Car si on s’arrête au bilan de la première moitié de l’année 2022, c’est encore et toujours des records de prix que l’on observe, en particulier pour les maisons qui affichent des valorisations en hausse de plus de 10% sur les 12 derniers mois. D’après les estimations de Century 21, aucune région ne déroge à cette tendance avec des variations qui sont même comprises entre +13% et +15,5% pour les maisons anciennes en Bretagne, PACA et dans les Hauts-de-France.

Nouveaux records historiques

Les prix ont donc établi de nouveaux records historiques, estimés par Century 21 à 2.552 € le m² en moyenne pour les maisons (+10,7% sur 12 mois) et 4.061 € le m² pour les appartements (+7,4% sur 12 mois). « Les maisons affolent le marché en dépassant le palier des 2.500 € le m² », souligne Charles Marinakis, en rappelant que la crise sanitaire n’a fait qu’accentuer un phénomène déjà à l’œuvre depuis plusieurs années avec une progression régulière des volumes de transactions de maisons. Mais désormais, le nombre de ventes signées dans le réseau Century 21 recule sur le segment des maisons (-7,9% sur un an) et ne progresse plus que très légèrement sur celui des appartements (+1,7% sur un an).

Décélération en cours

Les conséquences sur les prix commencent ainsi à être visibles et Century 21 parle d’une décélération en cours, plus prégnante sur le segment des appartements que sur celui des maisons pour lequel l’appétence des Français est toujours forte face à une offre souvent limitée selon les régions. Il faut dire que la flambée des prix se superpose depuis plusieurs mois à une brusque remontée des taux d’intérêt d’emprunt qui sont globalement passés de 1% sur 20 ans fin 2021 à 1,6% aujourd’hui, avec une forte probabilité que ce mouvement se poursuive en répercussion de la très forte remontée des taux obligataires (plus de 2% pour le 10 ans français)

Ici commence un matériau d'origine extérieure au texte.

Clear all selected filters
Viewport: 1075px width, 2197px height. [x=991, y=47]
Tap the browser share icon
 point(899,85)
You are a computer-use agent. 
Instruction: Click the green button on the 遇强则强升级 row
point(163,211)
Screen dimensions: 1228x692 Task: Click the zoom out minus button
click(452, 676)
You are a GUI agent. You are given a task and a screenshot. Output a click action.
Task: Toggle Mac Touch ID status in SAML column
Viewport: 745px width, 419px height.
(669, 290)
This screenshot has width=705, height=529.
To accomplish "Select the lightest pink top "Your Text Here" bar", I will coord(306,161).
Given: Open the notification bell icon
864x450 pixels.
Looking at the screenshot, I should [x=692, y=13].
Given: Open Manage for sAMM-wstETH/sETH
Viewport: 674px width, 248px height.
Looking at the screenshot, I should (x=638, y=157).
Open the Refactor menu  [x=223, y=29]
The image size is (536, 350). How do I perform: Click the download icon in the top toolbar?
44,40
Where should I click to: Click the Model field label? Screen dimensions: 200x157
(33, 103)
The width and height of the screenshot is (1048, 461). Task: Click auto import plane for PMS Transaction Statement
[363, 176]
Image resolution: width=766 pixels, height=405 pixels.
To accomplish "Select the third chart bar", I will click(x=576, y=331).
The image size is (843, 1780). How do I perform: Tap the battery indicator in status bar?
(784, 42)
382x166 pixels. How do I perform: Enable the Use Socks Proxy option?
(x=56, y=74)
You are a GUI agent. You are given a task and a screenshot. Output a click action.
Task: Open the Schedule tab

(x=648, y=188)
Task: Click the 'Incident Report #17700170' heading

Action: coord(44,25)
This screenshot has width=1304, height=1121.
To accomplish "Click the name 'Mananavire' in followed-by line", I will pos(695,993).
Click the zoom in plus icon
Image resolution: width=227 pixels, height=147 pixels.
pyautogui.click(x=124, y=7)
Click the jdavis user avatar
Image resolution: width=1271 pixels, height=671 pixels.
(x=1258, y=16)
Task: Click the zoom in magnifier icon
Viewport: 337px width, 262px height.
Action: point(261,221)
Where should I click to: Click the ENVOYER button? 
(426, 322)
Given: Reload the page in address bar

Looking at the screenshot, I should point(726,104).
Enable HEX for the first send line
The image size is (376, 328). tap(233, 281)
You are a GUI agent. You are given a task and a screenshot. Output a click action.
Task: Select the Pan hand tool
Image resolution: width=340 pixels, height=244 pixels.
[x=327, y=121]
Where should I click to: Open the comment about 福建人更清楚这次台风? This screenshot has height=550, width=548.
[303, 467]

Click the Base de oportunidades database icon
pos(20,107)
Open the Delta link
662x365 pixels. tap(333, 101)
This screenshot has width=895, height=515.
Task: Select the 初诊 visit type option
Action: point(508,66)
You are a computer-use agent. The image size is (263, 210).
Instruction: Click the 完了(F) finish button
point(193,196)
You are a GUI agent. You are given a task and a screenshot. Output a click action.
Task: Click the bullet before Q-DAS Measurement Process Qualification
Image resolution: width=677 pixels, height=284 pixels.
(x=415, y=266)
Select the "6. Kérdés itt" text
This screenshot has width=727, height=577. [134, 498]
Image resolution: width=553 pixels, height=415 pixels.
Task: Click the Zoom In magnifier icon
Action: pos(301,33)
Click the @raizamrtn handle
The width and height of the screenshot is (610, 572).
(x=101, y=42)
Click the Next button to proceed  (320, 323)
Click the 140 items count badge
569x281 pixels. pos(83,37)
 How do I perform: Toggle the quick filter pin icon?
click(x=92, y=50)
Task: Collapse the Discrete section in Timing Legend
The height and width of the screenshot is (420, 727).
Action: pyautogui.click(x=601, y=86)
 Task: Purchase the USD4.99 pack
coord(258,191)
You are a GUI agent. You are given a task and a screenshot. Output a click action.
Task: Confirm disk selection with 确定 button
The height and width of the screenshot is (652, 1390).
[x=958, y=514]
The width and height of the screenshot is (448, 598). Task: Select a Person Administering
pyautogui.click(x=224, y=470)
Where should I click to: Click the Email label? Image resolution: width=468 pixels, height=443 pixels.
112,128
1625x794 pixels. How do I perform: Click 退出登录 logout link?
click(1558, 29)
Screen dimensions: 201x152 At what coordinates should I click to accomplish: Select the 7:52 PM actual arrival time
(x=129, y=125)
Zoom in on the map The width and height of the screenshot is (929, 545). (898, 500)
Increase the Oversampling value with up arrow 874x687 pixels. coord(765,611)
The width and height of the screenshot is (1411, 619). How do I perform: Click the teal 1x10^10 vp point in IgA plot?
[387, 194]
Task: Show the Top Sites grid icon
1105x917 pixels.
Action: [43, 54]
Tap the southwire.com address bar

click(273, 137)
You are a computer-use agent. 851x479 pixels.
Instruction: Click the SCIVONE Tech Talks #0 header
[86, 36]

Et si jusqu’à présent les Français ont préféré augmenter leur quotité de financement par emprunt ainsi que leur apport personnel dopé par l’épargne Covid, ces tendances commencent à atteindre leurs limites avec de plus en plus de ménages qui n’ont plus guère d’autre choix que de réduire la superficie des logements achetés. Les problèmes de solvabilité immobilière touchent surtout de plein fouet les jeunes primo-accédants qui ne peuvent pas compter sur la plus-value de revente d’un bien.

Moins d’investisseurs

Quant aux investisseurs, qui représentent encore une bonne part des acquisitions immobilières en France (jusqu’à près de 30% dans le réseau Century 21 au premier semestre 2022, avec quand même baisse qui se matérialise fortement sur les derniers mois dans des zones comme l’Ile-de-France), les contraintes sont en train de s’accumuler. La hausse des prix, cumulée à la remontée des taux, vient forcément dégrader la performance d’un investissement locatif et s’ajoute aux contraintes de réglementation sur la performance énergétique des logements, d’autant que le coût d’entretien et des travaux subit les conséquences de l’inflation.

Le projet du gouvernement de plafonner pendant 1 an la hausse de l’indice de référence des loyers (IRL) à +3,5% pourrait aussi freiner les investissements locatifs sachant que cet indice sert à revaloriser les loyers. Charles Marinakis juge quand même « supportable » cet effort pour les bailleurs à condition qu’il reste ponctuel. Avec moins d’investisseurs et donc moins de demande, la pression baissière sur les prix pourrait d’ailleurs se faire davantage sentir à l’avenir même si le nouveau patron de Century 21 pense que les achats à titre de résidence principale ont encore la capacité à prendre le relais.